Wśród wierzb, klonów, lip i buków sunie droga dolinami aż wznosić się zaczyna powoli na wzgórza zielone i dobiega Strzyłek, Topolnicy i Jasienicy. Przez pola dążą do cerkwi barwnie odziane kobiety i stateczni gazdowie w łejbykach. Już biją dzwony na starej dzwonnicy z galeryjką pod dachem dranicowym, porostami żółtymi i rdzawymi upstrzonym. Odcina się ona od tła drzew ciemnych i łąk szmaragdowych, kwiecistych. A może do Rozłucza z jeszcze starszą cerkiewką idzie ten ludek pobożny? Pięknie tam w zielonej kotlinie, wśród lasów iglastych, gdzie na polanach słonecznych stanęło duże schronisko narciarskie, malownicze wille przytulne, gdzie nad doliną potoku zawisł zuchwale wiadukt łukowy, pod którym syczy i warczy wodospad spieniony... Znika to wszystko za działem wysokim. Za nim na zielonym pagórku w cieniu drzew, niby pagoda buddyjska o trzech „stupach“ wymyślnych, podnosi kształtne kopułki cerkiewka. Jej krzyże wyciągają ramiona ku białej wstędze Stryja, co pomiędzy Pikujem a Czarną Ripą się zrodził i zbiegł z bieszczadzkich uskoków. Dalej — wśród łysych gór, przecięta wiaduktem kolejowym, który krzyżuje się z rzeką, szosą i mostem, ukryła się Turka. Szare skupienie starych, lichych domów, kościół z cudowną Bogarodzicą, kilka nowych gmachów murowanych, bulwar i wyboista szosa, rozjeżdżona i poorana ciężkimi kołami podwozi, naładowanych drzewem, skazanym na męki w tartaku. Za miastem suną ku południowi nagie góry, nędzne łaniki żyta i owsa, z rzadka — młody zagajnik lub niskie zarośla, samotne chaty, szare pola i szarzy na nich ludzie i tak — aż do Sianek, granicznej osady pod przełęczą Użocką.

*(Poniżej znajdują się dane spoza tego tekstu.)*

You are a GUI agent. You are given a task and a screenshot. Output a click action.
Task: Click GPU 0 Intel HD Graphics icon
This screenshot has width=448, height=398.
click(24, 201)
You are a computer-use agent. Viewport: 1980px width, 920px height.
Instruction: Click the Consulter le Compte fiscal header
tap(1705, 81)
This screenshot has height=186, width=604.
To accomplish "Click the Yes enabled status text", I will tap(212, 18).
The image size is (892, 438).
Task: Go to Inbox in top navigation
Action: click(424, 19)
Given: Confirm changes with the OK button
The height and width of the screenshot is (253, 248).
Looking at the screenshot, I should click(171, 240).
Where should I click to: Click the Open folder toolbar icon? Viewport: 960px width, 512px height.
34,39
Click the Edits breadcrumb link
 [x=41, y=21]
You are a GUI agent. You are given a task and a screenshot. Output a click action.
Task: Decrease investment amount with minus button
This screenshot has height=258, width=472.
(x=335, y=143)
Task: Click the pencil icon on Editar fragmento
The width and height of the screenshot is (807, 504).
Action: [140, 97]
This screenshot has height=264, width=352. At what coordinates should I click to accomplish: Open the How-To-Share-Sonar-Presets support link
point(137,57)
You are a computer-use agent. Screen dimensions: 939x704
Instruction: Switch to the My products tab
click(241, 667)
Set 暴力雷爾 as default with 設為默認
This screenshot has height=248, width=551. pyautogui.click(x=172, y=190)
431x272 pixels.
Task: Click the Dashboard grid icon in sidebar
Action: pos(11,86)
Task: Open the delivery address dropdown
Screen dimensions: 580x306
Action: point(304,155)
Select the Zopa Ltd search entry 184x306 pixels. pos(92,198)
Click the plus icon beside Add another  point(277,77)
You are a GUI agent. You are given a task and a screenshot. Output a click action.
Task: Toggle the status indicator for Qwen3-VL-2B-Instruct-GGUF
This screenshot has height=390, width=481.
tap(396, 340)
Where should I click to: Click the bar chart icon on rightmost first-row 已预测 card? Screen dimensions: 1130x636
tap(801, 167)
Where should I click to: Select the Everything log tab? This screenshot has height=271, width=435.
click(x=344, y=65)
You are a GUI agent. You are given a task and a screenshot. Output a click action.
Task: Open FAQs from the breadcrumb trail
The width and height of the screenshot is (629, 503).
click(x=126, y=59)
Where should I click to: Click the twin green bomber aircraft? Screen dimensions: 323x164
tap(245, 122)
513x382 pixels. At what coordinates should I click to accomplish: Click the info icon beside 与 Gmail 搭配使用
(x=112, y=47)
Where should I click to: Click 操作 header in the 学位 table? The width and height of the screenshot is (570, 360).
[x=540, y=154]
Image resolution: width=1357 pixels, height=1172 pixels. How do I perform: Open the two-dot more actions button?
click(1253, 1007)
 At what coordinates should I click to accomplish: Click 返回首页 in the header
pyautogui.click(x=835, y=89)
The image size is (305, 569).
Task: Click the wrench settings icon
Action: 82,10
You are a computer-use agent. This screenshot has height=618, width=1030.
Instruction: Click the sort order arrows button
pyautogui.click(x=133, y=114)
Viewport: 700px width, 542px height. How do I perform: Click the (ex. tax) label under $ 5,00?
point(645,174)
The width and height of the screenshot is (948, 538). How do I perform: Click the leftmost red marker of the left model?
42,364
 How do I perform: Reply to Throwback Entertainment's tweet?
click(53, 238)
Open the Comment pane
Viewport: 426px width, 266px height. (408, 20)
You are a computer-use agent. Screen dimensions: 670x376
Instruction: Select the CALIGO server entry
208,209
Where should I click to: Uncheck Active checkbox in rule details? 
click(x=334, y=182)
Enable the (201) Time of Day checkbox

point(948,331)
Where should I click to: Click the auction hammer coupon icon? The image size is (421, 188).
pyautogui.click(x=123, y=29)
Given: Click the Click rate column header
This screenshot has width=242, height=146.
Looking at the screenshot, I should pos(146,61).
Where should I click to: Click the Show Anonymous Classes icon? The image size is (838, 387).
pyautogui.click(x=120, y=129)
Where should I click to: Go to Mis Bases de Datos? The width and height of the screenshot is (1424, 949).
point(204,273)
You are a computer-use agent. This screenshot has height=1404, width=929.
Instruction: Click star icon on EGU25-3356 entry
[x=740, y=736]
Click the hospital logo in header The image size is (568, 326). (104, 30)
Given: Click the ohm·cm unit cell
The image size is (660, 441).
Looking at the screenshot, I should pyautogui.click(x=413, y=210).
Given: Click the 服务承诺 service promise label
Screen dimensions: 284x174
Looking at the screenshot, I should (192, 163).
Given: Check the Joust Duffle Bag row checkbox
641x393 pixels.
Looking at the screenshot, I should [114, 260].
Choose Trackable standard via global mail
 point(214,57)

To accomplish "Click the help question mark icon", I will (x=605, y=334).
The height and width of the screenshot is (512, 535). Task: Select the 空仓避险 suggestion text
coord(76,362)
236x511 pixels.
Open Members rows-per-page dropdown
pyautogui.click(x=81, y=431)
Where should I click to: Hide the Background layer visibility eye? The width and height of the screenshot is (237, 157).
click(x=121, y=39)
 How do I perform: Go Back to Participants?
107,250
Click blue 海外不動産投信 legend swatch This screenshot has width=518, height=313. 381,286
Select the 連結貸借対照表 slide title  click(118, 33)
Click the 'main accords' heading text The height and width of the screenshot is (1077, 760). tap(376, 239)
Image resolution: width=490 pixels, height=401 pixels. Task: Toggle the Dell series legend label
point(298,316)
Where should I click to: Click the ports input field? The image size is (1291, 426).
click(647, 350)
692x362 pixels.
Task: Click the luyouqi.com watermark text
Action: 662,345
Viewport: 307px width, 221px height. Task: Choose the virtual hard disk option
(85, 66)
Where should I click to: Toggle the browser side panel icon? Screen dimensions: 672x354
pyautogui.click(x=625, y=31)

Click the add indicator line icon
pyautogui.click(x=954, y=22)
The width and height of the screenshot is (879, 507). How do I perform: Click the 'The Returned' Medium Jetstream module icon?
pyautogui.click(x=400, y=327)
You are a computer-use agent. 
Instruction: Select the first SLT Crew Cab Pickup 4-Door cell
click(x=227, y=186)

Turka! Nazwa nic nie mówiąca, zapomniana... Od niedawna dopiero ożywiła tę nazwę — droga sercu polskiemu wiadomość, że w mieście tym wyłonił się samorzutnie pierwszy w odrodzonej Polsce powiatowy związek szlachty zaściankowej, zwanej tu zagrodową, by stać się przykładem dla innych powiatów Podkarpacia w organizacji i budzeniu sił uśpionych, w nagłym powrocie całej tej szlachty do porywu ojców i ofiarnej służby dla Ojczyzny.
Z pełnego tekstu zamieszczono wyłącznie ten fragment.